1802 The 'Whiskey Tax' was repealed by Thomas Jefferson who called it 'infernal,' and 'hostile to the genius of a free people'.
1814-1817 A new alcohol tax is temporarily imposed in the United States to help pay for the War of 1812.
Early 19th Century Development of the continuous still makes the process of alcohol distillation cheaper and easier to control.
1860 1,138 legal alcohol distilleries were operating in the United States producing 88 million gallons of liquor per year.
1862 Abraham Lincoln imposed a new tax on liquor (the Act of July 1) to help pay the bills from the Civil War. This act also created the office of internal revenue. The alcohol tax began at 20 cents per gallon in 1862 and had risen to $2.00 per gallon just over two years later.

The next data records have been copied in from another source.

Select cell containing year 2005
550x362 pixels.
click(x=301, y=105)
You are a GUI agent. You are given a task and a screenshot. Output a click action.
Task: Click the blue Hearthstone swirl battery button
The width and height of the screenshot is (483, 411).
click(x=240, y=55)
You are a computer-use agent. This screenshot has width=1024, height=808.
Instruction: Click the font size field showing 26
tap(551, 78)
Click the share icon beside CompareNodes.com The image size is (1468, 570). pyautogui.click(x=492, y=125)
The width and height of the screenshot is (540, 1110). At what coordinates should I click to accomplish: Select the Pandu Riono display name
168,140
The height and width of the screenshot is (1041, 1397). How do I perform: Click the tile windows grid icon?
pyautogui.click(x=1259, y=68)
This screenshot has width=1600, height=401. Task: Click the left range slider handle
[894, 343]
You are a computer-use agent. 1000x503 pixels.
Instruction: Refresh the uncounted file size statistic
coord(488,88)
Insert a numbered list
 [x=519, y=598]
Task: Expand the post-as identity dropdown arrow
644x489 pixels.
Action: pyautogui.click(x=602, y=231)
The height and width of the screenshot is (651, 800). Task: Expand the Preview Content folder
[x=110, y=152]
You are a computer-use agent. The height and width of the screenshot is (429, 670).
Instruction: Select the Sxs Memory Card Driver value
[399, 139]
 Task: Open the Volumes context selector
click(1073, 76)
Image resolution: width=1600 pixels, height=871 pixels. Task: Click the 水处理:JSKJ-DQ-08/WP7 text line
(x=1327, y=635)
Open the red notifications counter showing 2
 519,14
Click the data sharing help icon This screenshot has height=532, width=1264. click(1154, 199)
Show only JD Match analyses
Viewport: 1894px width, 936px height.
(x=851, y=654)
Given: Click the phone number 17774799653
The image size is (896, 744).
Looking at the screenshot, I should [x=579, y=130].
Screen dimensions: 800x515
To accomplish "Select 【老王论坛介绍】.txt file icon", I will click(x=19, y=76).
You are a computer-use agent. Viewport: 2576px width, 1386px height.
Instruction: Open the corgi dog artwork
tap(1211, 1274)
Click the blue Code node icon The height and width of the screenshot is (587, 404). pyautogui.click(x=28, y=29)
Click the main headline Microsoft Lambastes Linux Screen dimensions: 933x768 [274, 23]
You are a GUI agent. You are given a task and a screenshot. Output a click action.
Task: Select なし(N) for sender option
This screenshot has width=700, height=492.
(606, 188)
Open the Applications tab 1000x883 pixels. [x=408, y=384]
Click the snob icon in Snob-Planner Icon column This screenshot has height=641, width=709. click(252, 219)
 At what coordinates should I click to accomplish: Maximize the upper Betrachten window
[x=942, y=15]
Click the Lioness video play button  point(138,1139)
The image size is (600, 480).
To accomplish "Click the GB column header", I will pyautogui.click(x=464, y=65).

1906 Pure Food and Drug Act is passed, regulating the labelling of products containing Alcohol, Opiates, Cocaine, and Cannabis, among others. The law went into effect Jan 1, 1907
Dec 1917 The 18th Amendment to the Constitution (prohibition amendment) is adopted by the required majority of both houses of Congress.
Jan 16, 1919 The 18th Amendment to the Constitution (prohibition amendment) is ratified by the 36th state, meeting the 3/4 requirement. It goes into effect one year later.
Oct 1919 The Volstead Act is passed by Congress over President Wilson's veto. This clarifies and broadens the base of the 18th Amendment, and defines methods of enforcement. It specifies that possession of alcoholic beverages is also illegal, although the courts often failed to enforce this provision.
Jan 16, 1920 The 18th Amendment (prohibition amendment) takes effect, prohibiting the manufacture, sale, transportation, import, and export of intoxicating liquors for beverage purposes.
1920-1933 The illicit alcohol trade booms in the United States.
Mar 22, 1933 The Volstead Act is modified, legalizing beverages containing not more than 3.2 percent alcohol. Roosevelt proposed this change to Congress nine days after his inauguration.
Dec 5, 1933 The prohibition of alcohol is repealed with the passage of the 21st Amendment, effective immediately.
1934-1970 Once the Eighteenth Amendment was repealed, the excise tax on alcohol began to climb again. In 1934 the tax was $2.00 per gallon, in 1940 it was $3.00, $4.00 in 1941, $6.00 in 1942, $9.00 in 1944, and $10.50 in 1970. At this point a moonshiner could produce and sell a gallon of alcohol for half the amount of the tax alone.
Oct 14, 1978 US President Jimmy Carter signs bill legalizing home brewing of beer for the first time since Prohibition.